→ **THE TASK**
How many of the lines below contain the word "answer"? Reply with the number alone.

→ **DATA PROVIDED**
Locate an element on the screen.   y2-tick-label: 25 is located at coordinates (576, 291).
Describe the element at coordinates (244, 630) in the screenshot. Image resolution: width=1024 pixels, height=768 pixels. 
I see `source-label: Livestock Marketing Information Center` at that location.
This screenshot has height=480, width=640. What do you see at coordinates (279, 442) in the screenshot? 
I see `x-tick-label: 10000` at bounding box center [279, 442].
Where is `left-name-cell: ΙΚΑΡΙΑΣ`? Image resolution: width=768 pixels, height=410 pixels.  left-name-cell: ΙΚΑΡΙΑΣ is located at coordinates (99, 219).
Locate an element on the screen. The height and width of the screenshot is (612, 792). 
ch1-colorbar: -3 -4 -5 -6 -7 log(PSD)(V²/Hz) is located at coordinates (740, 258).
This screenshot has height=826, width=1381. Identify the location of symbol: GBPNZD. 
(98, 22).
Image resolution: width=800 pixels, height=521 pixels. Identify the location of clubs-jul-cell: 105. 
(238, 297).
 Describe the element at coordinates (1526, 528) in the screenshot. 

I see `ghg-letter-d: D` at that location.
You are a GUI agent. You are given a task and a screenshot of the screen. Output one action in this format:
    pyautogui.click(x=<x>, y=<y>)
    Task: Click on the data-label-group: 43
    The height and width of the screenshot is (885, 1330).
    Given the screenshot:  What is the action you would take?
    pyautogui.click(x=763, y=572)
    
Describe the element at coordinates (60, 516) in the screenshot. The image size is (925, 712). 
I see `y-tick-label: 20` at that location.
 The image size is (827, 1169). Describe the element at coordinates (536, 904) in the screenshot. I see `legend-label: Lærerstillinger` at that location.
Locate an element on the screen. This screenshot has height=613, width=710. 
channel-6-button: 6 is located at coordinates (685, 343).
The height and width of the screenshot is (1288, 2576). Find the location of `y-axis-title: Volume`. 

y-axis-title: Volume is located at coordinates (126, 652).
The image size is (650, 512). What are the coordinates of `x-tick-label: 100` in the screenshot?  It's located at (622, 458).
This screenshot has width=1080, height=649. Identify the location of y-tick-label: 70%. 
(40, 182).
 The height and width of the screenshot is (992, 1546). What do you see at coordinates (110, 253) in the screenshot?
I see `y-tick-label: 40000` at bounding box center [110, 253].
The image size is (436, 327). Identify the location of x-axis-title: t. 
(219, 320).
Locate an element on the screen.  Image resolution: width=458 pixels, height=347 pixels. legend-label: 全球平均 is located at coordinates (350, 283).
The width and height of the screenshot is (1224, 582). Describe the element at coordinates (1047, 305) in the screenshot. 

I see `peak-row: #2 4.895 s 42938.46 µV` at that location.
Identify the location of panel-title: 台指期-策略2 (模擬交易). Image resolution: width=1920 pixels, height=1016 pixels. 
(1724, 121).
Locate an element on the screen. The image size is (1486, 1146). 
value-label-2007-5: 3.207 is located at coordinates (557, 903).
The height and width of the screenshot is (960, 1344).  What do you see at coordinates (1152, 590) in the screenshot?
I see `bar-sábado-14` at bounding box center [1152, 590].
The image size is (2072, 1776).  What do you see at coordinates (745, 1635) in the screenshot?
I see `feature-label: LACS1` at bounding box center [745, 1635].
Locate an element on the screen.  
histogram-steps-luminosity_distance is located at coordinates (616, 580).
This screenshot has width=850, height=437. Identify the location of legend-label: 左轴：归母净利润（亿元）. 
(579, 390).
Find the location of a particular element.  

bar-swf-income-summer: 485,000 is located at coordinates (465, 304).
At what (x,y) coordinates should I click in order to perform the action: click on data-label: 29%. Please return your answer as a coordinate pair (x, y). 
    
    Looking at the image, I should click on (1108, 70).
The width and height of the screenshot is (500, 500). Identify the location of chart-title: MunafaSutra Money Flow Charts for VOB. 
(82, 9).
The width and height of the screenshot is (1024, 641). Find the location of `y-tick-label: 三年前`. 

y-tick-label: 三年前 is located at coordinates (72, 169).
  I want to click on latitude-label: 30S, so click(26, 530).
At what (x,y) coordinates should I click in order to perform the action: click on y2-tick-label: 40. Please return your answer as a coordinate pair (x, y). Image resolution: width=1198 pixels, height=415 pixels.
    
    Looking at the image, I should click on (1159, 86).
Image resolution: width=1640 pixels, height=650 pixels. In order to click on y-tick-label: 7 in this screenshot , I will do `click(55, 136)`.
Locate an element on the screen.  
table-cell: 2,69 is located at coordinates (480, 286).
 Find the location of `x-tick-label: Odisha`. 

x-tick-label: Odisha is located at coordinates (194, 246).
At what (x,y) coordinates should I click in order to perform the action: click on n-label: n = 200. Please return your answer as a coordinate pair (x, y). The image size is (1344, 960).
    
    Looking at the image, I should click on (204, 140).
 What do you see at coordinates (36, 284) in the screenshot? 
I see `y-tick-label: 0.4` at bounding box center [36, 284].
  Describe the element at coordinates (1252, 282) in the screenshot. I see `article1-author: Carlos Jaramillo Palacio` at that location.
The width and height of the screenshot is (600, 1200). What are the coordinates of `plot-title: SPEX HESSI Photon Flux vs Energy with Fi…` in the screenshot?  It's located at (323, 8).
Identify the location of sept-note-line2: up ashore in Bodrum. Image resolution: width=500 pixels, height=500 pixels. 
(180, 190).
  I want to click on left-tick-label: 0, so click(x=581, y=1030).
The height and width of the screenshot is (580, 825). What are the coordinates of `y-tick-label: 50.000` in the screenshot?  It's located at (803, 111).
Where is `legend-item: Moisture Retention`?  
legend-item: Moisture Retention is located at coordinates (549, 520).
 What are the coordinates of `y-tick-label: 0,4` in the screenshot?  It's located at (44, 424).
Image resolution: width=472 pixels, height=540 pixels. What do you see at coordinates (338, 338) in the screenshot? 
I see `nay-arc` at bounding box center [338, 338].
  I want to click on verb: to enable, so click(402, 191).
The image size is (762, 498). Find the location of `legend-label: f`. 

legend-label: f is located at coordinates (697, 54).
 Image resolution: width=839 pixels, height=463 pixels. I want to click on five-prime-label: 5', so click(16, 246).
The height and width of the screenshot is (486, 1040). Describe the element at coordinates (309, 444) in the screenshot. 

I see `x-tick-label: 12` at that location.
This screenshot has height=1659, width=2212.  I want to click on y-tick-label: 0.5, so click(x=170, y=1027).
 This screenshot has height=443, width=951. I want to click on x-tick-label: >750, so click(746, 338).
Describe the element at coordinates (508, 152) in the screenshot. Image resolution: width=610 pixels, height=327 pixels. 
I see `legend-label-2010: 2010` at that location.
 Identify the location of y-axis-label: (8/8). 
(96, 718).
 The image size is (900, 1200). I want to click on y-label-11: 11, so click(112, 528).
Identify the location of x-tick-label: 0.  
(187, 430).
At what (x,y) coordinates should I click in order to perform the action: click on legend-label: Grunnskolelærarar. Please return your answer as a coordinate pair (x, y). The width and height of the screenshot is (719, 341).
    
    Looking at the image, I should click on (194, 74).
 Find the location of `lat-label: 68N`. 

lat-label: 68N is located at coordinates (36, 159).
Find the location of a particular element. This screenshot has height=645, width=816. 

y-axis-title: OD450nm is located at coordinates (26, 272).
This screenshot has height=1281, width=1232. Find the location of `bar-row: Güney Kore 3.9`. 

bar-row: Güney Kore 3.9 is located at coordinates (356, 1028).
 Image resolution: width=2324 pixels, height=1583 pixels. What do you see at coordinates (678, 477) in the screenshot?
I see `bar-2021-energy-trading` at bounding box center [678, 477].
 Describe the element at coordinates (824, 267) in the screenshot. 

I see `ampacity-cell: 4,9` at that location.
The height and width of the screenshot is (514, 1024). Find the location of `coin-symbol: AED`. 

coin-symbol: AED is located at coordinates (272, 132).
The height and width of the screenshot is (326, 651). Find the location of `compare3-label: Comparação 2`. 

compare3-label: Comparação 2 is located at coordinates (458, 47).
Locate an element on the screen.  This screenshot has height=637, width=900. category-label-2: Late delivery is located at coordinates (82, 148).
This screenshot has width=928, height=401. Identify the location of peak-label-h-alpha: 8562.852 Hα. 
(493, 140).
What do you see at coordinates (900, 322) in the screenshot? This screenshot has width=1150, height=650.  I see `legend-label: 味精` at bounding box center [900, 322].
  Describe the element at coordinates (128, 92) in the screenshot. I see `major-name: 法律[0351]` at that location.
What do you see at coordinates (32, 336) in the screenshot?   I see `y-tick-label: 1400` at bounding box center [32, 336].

→ **RESULT FOR THIS TASK**
4